In the case of food processing and preparation equipment or any part or parts thereof (other than any consumables or wearing parts requiring regular repair or renewal under normal working conditions) such equipment shall be free from any fault or defect arising from defective material or workmanship for a period of 6 calendar months from delivery date thereof (if normally operated by the purchaser for less than 50 hours per week) or of 3 calendar months from such date (if normally operated by the purchaser for less than 50 hours per week). Provided however that such warranty period shall be limited to 3 calendar months in the case of reconditioned equipment. The seller’s liability in respect of any defects of the goods supplied or for any loss, injury or damage attributable thereto is limited to making good by replacement or repair such defects under which proper use and storage excluding fair wear and tear appear therein and arises solely from the sellers or their suppliers faulty design materials, installation or workmanship within such a period as given to the seller by the suppliers. In any event the seller’s liability hereunder should be limited to the price of the faulty goods delivered including the cost of packaging freight and returning to the seller, this undertaking shall exclude and be accepted and in place of any conditions or warranty as to the quality of the goods or their fitness for any particular purpose implied by law and any collateral warranty whenever given unless in writing signed by a duly authorised representative of the seller and expect as provided in this clause as the seller shall not be under any liability in respect of defects of the goods whether arising in contract or otherwise or for any work done or services provided in connection herewith.
During any period of time any goods shall have passed to the buyer but the property of goods remains with the seller, the buyer shall for the seller’s benefit insure those goods in their full value against lost and damage howsoever caused. The buyer will be responsible in addition for insuring the goods whilst in transit.

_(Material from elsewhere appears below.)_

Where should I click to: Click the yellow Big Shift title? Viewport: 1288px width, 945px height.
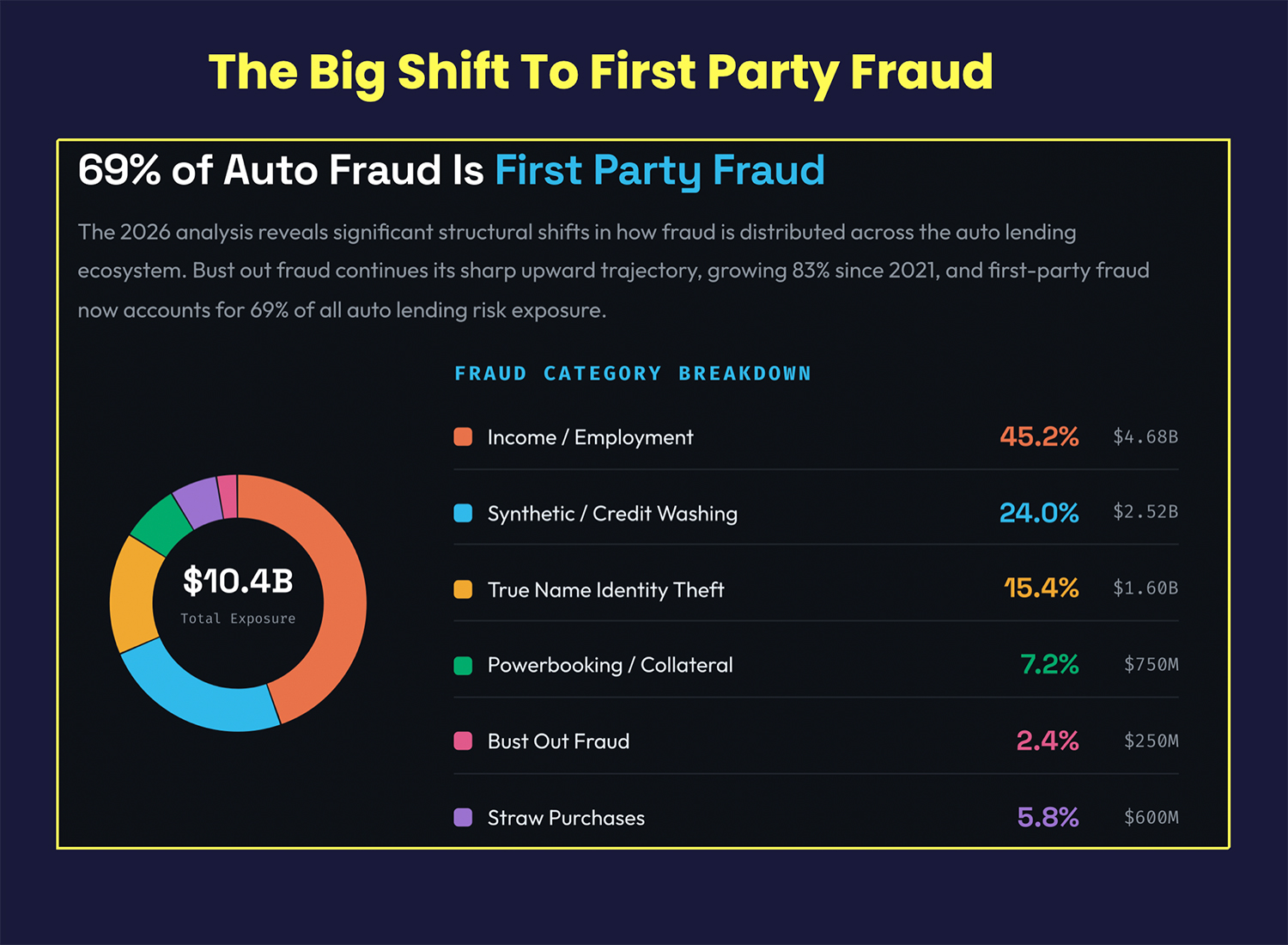click(x=600, y=71)
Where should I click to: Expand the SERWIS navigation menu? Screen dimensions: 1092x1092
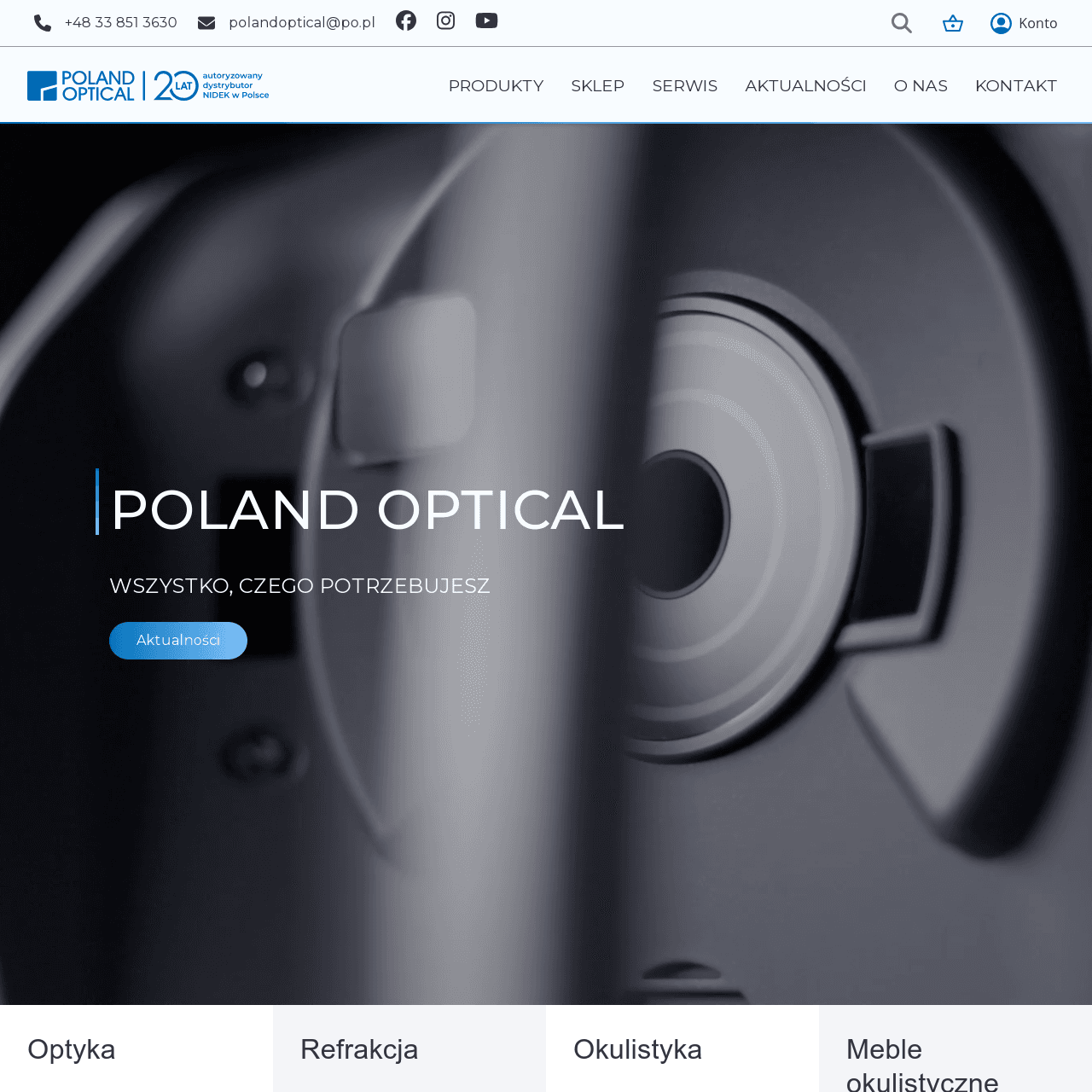point(684,84)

12. THE SELLER’S LIABILITY
Subject to the terms of the Consumer Protection Act 1987 the goods are sold upon such terms that (except for liability in respect of death or personal injury caused by the sellers to the buyers to the extent of which such liability cannot be excluded by the Unfair contract Terms Act 1977) neither the seller nor their servants shall be liable in contract or otherwise of pf any direct, indirect or consequential loss or loss of production or damage (howsoever such loss or loss of production of damage be caused) suffered by the buyers or any other person arising out of the design manufacture, sale, delivery (or failure or delay in delivery), stoppage repair adjustment or faulty working of the goods(including replacements) or the use thereof. For the purpose of this clause, the company contracts on its own behalf on behalf of its servant.
Any condition or warranty implied by statute common law or trade usage in respect of the sale of goods is hereby excluded save for the warranty as to title implied in Section 12 of the Sale of Goods Act 1979. It is declared that the price and other items of the contract have been based on the exclusion of such conditions, undertakings and warranties.
The Seller in particular does not warrant the suitability of the goods for particular use or purpose.
The buyer shall be responsible for complying with all present and future statutes, regulations by laws and any other requirements for purchase installation and use of goods and shall be responsible for all charge relating thereto.
14. FORCE MAJEURE
The seller’s obligation under this contract may be varied or cancelled by the seller if the seller is unable to deliver or install the goods in accordance with this contract being owning to any event beyond the seller’s reasonable control.
15. LAW GOVERNING THE CONTRACT
These Conditions and the Contract shall be subject to and construed in accordance with Scottish Law.